— Teks Kajian —
◆ ◆ ◆

***
Saya memang tak senekad Alexander Supertramp dalam film “Into the Wild” yang berjalan sendirian meninggalkan kehidupan dan keluarga bahagianya untuk mencari kebebasan. Tapi saat berjalan sendirian saya juga bertemu dengan orang-orang baik disepanjang perjalanan, hanya saja saya tidak sampai ikut bekerja di kebun gandum agar bisa melanjutkan perjalanan.
Kalau orang bilang jalan sendiri itu tidak asik, sepi atau malah berbahaya, menurut saya cuma sebagian saja yang betul. Walaupun kadang kita butuh waktu untuk menyendiri tapi solo backpacking di bumi Indonesia kita tidak akan kesepian asal kita mau untuk bersosialisasi dengan orang disekitar ketika jalan-jalan. Malah saking senangnya masyarakat lokal dengan kita pejalan yang juga menghormati mereka, tidak mustahil kita diajak untuk menginap di rumah mereka atau bahkan jalan-jalan tanpa harus keluar ongkos alias gratis, tentunya itu yang dicari oleh para backpackerbukan?
Selama ini kebanyakan perjalanan saya lakukan sendiri, kalau tidak ya bersama pasangan. Sangat jarang saya melakukan perjalanan dengan rombongan karena tipe perjalanan yang saya lakukan lebih sering tanpa itineraryyang jelas dan lebih suka sesuatu yang menantang, seperti datang ke satu kota tanpa tahu harus turun dimana dan mau kemana.
Namun dengan kesendirian tersebut membuat perjalanan saya lebih berwarna atau bahkan bertemu dengan sahabat dan keluarga baru di sepanjang perjalanan. Seperti pada suatu ketika saya duduk di depan homestay sambil beristirahat menikmati sore yang dingin di Desa Moni (Flores) setelah menempuh perjalanan panjang selama 3 hari terombang-ambing di atas kapal laut. Seorang pemuda mendekati saya dan bertanya.
"Dari mana bang?", sambil tersenyum dan menjabat tangan saya.
"Dari Kalimantan Bang", jawab saya.
"Oh, dari Kalimantan, saya kira dari ****. Kita gak suka kalau mereka datang, orangnya sombong-sombong", ujarnya.
"Oh, gitu", dalam hati saya berkata untunglah saya tidak mengaku dari kota tersebut, kalau tidak bisa jadi saya digebukin.
"Suka pesta gak?", tanya nya lagi.
"Pesta apa dulu?", sayapun balik bertanya.
"Pokoknya pesta, gimana suka gak?", dia masih belum mau bilang.
"Ya tergantung pestanya gimana bang..kadang suka kadang gak juga", jawab saya masih ragu-ragu.
"Ya sudah, daripada kamu diam di penginapan mendingan ikut saya, saya ajak kamu keliling kampung kita pesta-pesta"

◆ ◆ ◆

— Bahan Kajian —
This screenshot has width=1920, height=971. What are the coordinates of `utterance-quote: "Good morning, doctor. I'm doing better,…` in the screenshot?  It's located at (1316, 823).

◆ ◆ ◆

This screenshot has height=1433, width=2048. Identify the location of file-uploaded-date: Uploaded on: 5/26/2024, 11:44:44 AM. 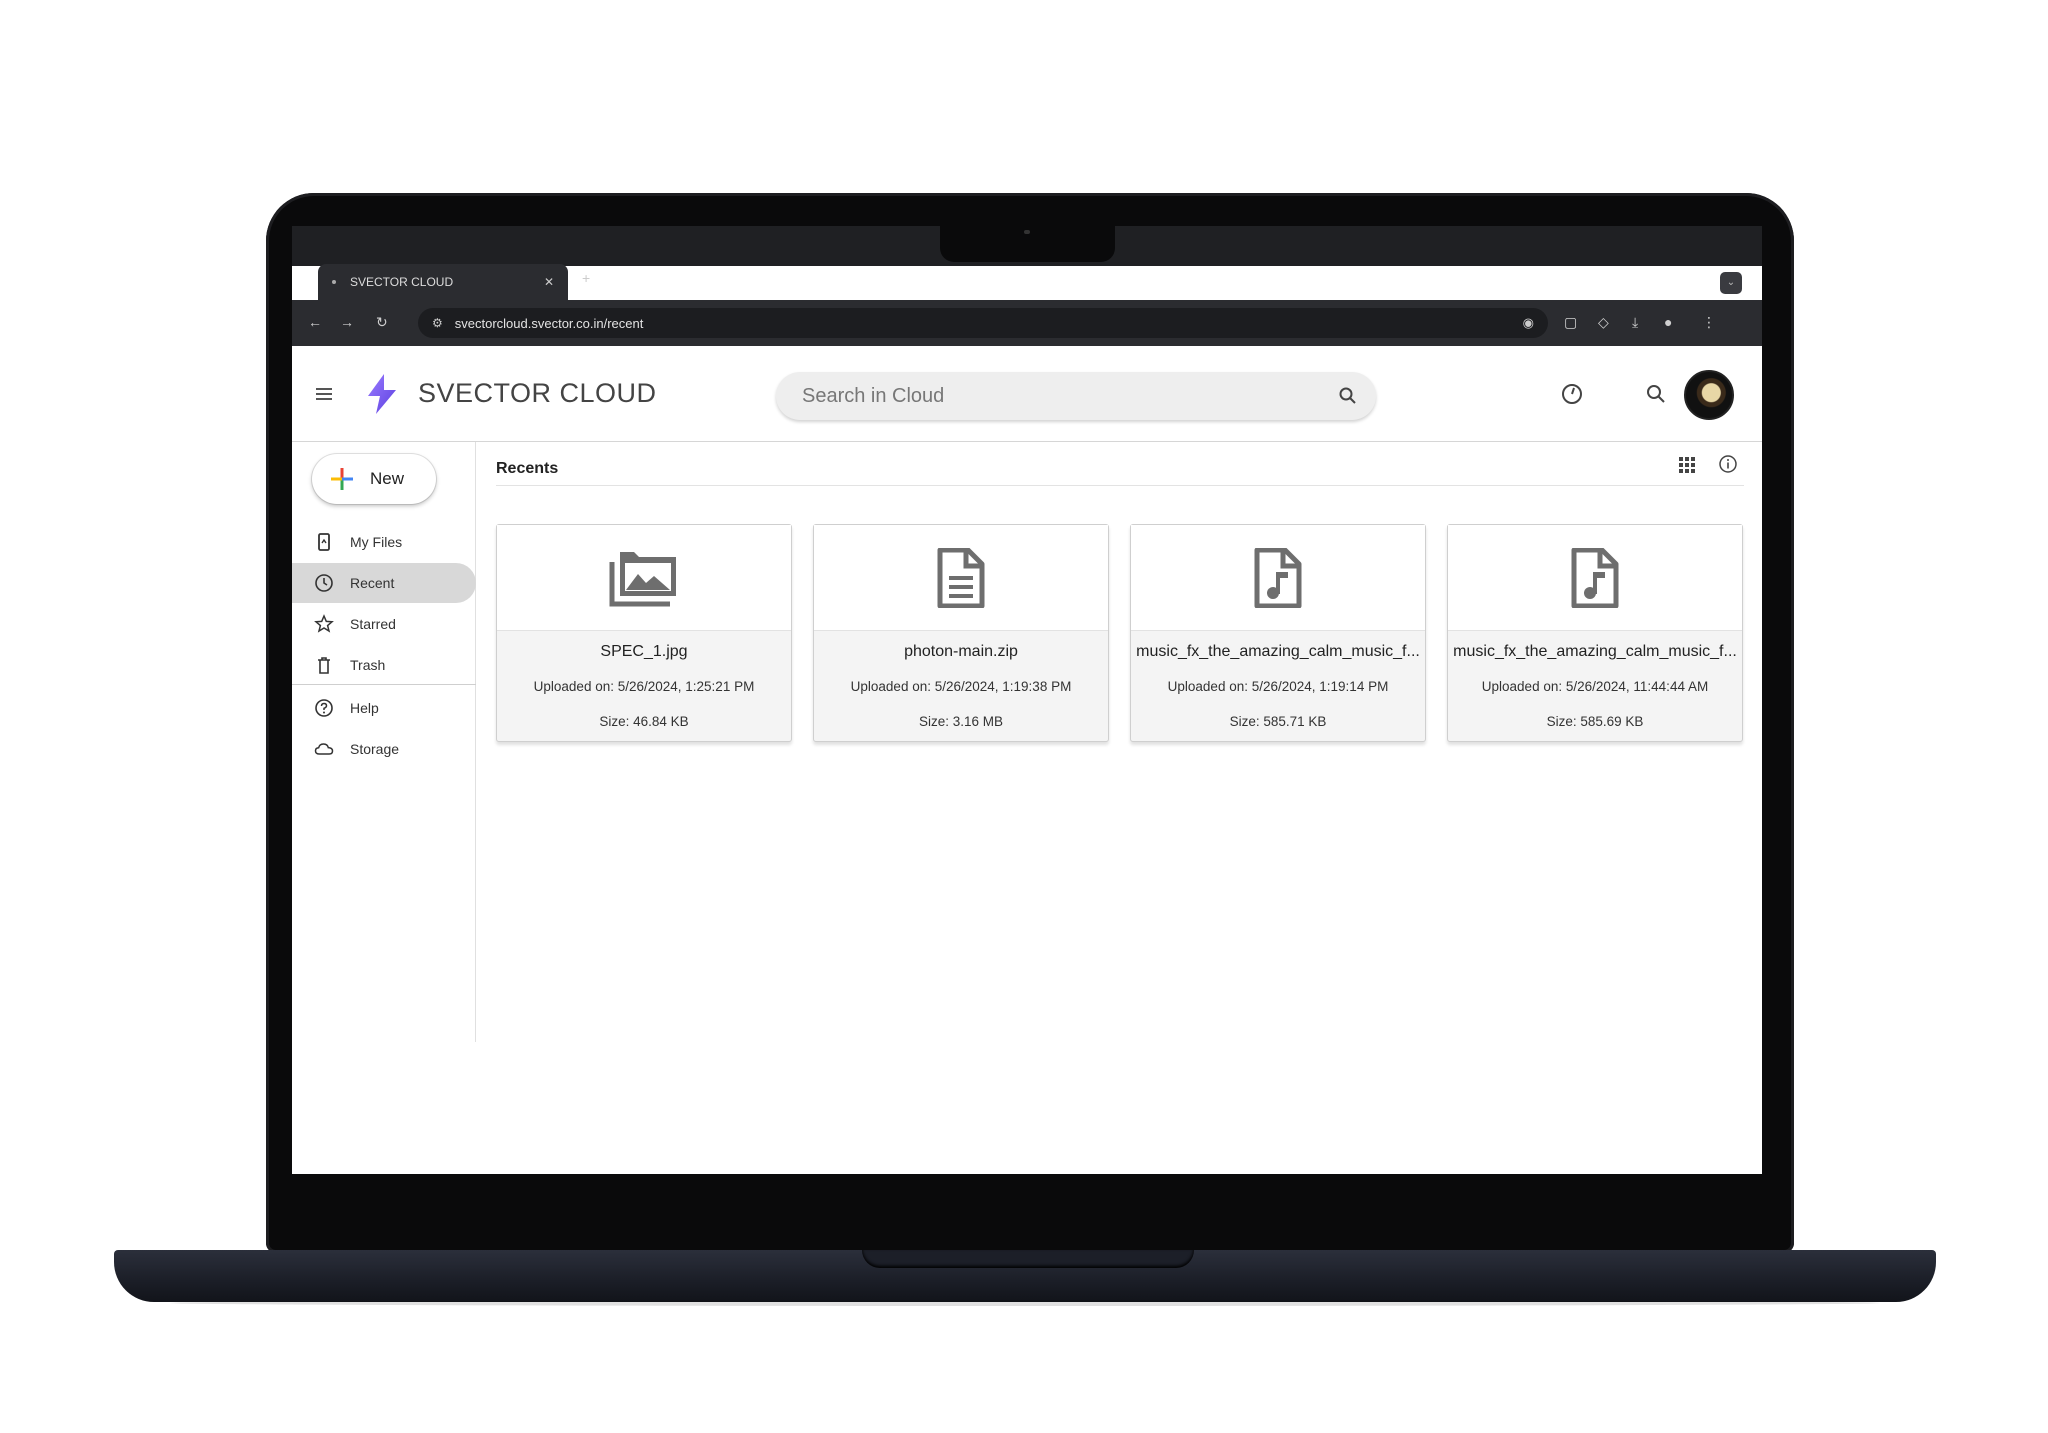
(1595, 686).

◆ ◆ ◆

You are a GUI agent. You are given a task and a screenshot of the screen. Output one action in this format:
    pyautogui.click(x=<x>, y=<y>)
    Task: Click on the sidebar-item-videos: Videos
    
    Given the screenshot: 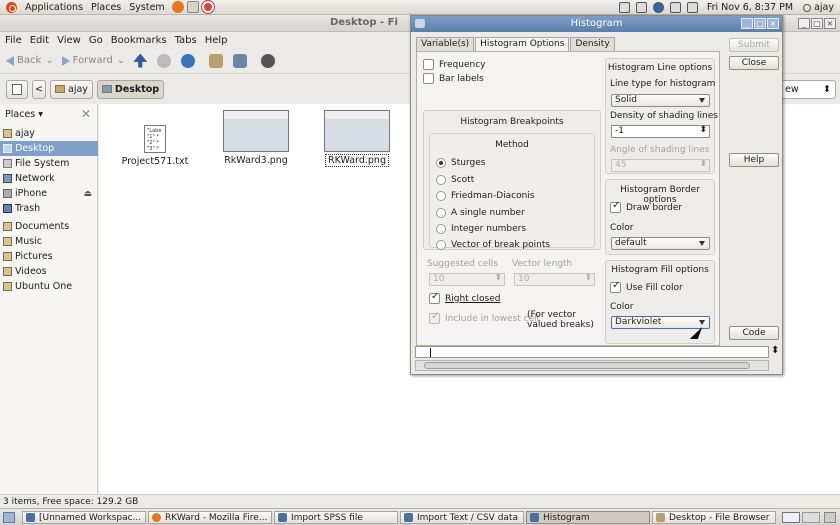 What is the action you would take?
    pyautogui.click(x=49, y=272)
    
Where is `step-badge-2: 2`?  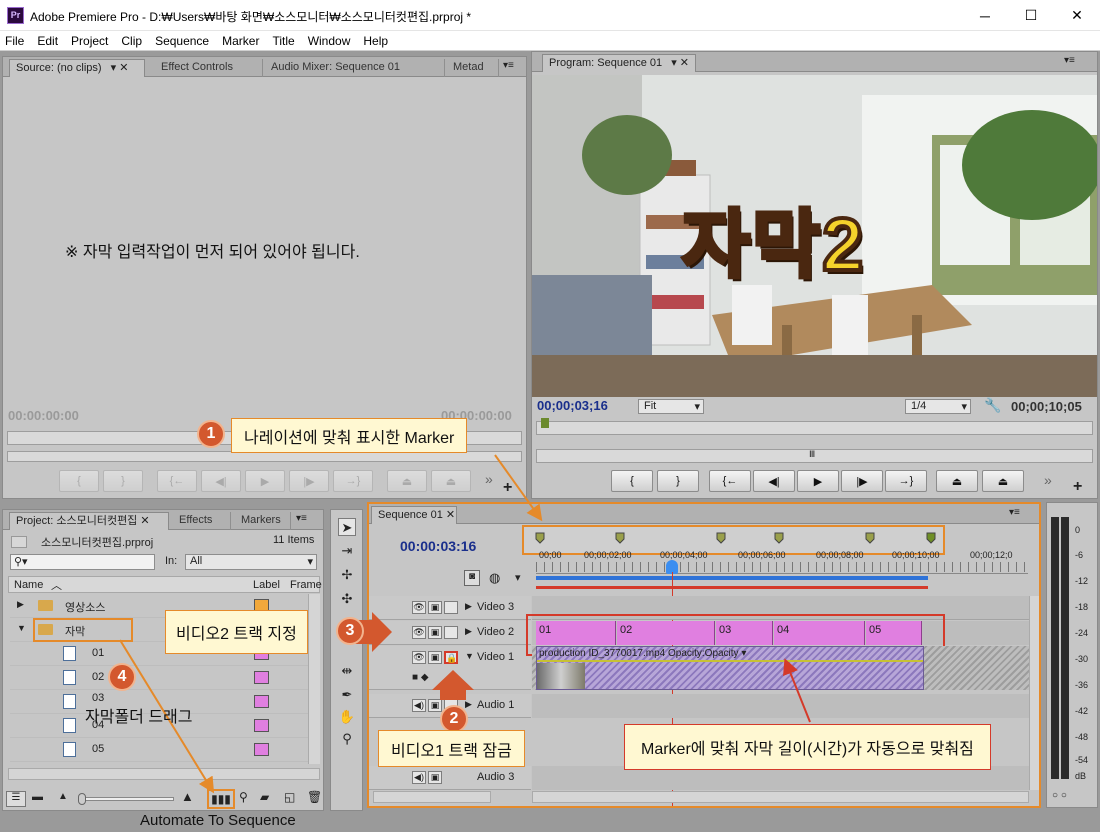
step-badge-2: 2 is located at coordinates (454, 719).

◆ ◆ ◆

— Uraian Tugas —
Lanjutkan teks kajian tentang berjalan sendirian hingga bertemu seorang pemuda di Desa Moni, Flores, mulai tepat setelah kalimat terakhir yang ditampilkan.

— Jawaban Akhir —
"Okelah", saya pun setuju dengan apa yang dia katakan dan setelah berganti pakaian kita pun langsung berangkat. Ternyata pesta yang dia bilang adalah upacara "Sambut Baru" yang diiringi dengan pesta joget-joget sambil minum “Moke” (minuman keras khas Flores hasil sedapan dari pohon lontar atau enau ), diiringi dengan lagu dangdut, pop sampai house musik, tak heran ada diantara mereka yang sampai teler alias mabuk.
Acara yang dirayakan ketika seorang anak menginjak kelas lima SD ini mirip seperti undangan untuk acara kawinan, tamu datang dengan kado atau amplop dan tuan rumah menyediakan berbagai hidangan khususnya Moke.
Sikap mereka yang ramah membuat saya bisa langsung berbaur dengan mereka dan ikut berjoget di tengah-tengah mereka. Mereka pun mengerti apa yang halal dan haram bagi muslim seperti saya. Indahnya ketika semua penduduk Indonesia bisa hidup berdampingan dan saling tenggang rasa seperti ini.
Lain lagi ceritanya saat saya di Labuan Bajo, saat hampir melupakan mimpi untuk melihat hewan purba di Pulau Komodo karena saking mahalnya sewa kapal kesana, saya dipertemukan dengan Pedi Parera, seorang guide Taman Nasional Komodo. Saat itu saya hanya bertanya tentang bagaimana cara kesana, dia pun langsung menjawab bahwa harga sewa kapal kesana mahal.
Kemudian dia menawarkan untuk ikut dengan rombongan yang dia bawa namun saya harus menunggu selama tiga hari, tak masalah demi gratis ke Pulau Komodo. Walau tetap menginap di penginapan saya juga sering diajak kerumahnya, bahkan dianggap sebagai keluarga sendiri. Perjalan selama tiga hari di Taman Nasional Komodo ini menjadi salah satu trip yang tak terlupakan bagi saya, tidur di haluan kapal dan ikut bantu-bantu di kapal sehingga saya menjadi akrab dengan semua penghuni kapal itu, dari koki sampai tamunya yang berasal dari Perancis.
Masih dalam rangkaian perjalanan saya selama hampir 40 hari ini. Ketika mampir di Lombok setelah sebelumnya menginap di rumah Rinja di Mataram saya menuju ke Gili Trawangan. Di sana kembali merasakan keramahan dan kebaikan masyarakat Indonesia, dari awalnya bertanya tentang tur ke tiga Gili kepada Bang Jo hingga akhirnya saya hanya keluar uang hanya untuk penyeberangan ke Gili Trawangan, sisanya tak ada sesenpun uang yang meninggalkan dompet saya yang memang sudah sekarat itu.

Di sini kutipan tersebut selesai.